Stored data entries →
________________

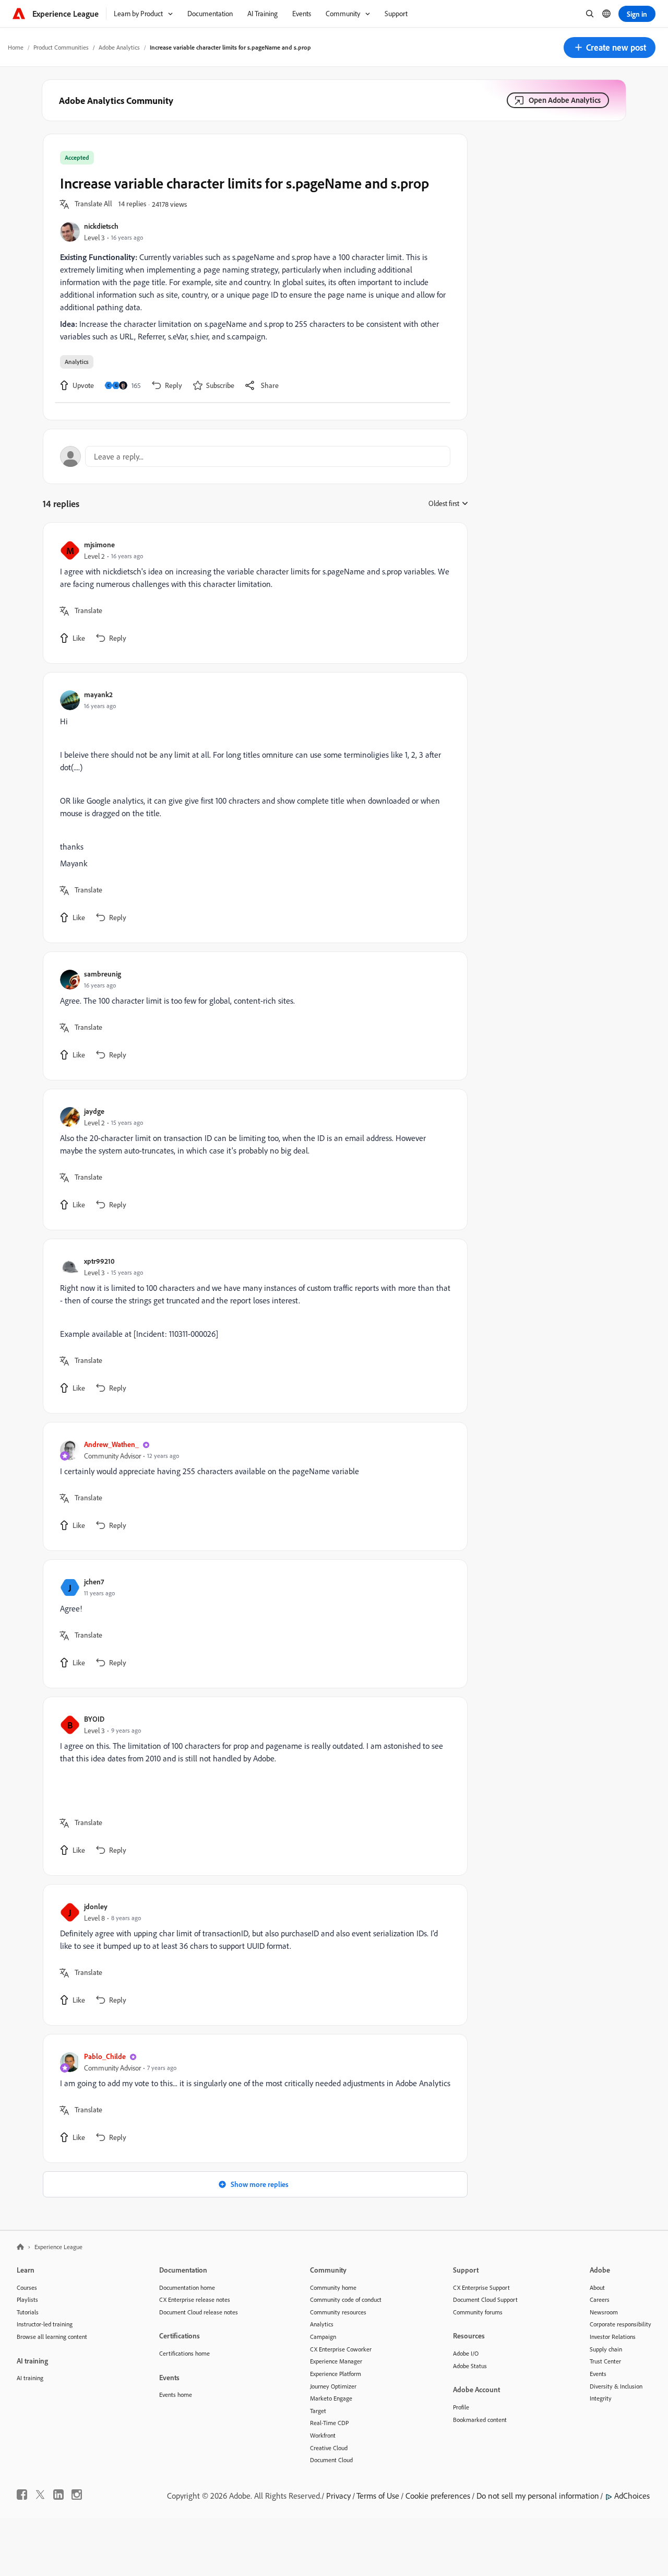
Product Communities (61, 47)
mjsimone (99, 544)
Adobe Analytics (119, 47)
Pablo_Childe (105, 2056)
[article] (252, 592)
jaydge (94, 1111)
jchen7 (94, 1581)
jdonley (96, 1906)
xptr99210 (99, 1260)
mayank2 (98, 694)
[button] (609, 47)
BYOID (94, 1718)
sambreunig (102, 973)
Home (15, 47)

________________

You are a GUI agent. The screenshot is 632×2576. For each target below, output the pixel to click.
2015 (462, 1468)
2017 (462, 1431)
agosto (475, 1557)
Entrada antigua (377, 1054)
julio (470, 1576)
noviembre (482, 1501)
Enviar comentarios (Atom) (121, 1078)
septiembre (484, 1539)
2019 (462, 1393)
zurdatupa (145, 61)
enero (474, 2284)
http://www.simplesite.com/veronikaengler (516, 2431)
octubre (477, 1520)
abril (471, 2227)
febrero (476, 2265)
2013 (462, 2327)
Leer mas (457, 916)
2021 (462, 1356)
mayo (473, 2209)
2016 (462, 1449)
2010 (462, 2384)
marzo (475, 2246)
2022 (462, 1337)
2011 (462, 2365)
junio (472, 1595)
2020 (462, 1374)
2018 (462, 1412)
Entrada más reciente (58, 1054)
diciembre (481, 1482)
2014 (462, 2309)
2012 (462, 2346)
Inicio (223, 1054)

________________

YOUR GOAL → Begin at the line that has "Adobe Analytics (119, 47)" in the entries above; stop after the line that has "Home (15, 47)". Transcribe exactly those lines and no others.

EXPECTED OUTPUT →
Adobe Analytics (119, 47)
Pablo_Childe (105, 2056)
[article] (252, 592)
jaydge (94, 1111)
jchen7 (94, 1581)
jdonley (96, 1906)
xptr99210 (99, 1260)
mayank2 (98, 694)
[button] (609, 47)
BYOID (94, 1718)
sambreunig (102, 973)
Home (15, 47)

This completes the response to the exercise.